プレミアでの適応は難しいのか マンUで苦しむアヤックス産MFの現在

プレミアでの適応に苦しんでいるファン・デ・ベーク photo/Getty Images

途中出場が多くなっているファン・デ・ベーク

若手の育成に定評のあるオランダの名門アヤックス。2018-19シーズンにはマタイス・デ・リフトやフレンキー・デ・ヨングを中心としたチーム作りを行い、レアル・マドリード、ユヴェントスといった各国の強豪クラブを退け、CL準決勝まで進出している。その後は主力メンバーがビッグクラブに引き抜かれることとなった。マンチェスター・ユナイテッドに移籍したドニー・ファン・デ・ベークもその一人だ。

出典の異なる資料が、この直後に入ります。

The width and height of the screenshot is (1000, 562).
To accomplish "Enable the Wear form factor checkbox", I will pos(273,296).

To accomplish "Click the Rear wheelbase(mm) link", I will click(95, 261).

2015年にアヤックスのトップチームデビューを果たしたファン・デ・ベークは2020年にマンUに加入している。しかし、適応が難しいプレミアということもあり、今季はリーグ戦での先発は3試合にとどまっており、途中出場でピッチに入ることが多い。

11日に行われたレスター戦では、リーグ戦だけで言えば昨年の12月5日に開催されたウェストハム戦以来の先発。ポジションも[4-2-3-1]の3列目と普段より下がり目な位置での出番となった。

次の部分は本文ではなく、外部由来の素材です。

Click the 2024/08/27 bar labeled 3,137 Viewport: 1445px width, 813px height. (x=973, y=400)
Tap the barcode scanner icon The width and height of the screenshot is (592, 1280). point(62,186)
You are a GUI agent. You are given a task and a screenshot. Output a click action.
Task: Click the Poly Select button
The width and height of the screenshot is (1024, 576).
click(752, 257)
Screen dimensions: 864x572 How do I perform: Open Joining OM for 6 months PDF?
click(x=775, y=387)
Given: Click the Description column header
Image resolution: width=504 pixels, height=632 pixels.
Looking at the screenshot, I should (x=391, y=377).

試合が始まればパスの配球役や中盤でのフィルター役に徹しており、ボランチとしての仕事はこなしているように見えたが、アヤックス時代の輝きは薄れてしまっていた。彼の強みはスペースを作り出すフリーランやそのスペースを有効に使うことだ。しかし、それをするにはもう一つポジションを上げる必要がある。

チームにはトップ下にブルーノ・フェルナンデスという唯一無二の存在がすでに在籍しており、そのポジションを勝ち取るのは難しいだろう。現在のファン・デ・ベークはどこか器用貧乏のような選手になっており、マンUで地位を築き上げるにはひと皮むける必要がありそうだ。

まだ加入初年度ということもあり放出は考えられないが、来季には爪痕を残さなければ初のプレミア進出は失敗に終わるだろう。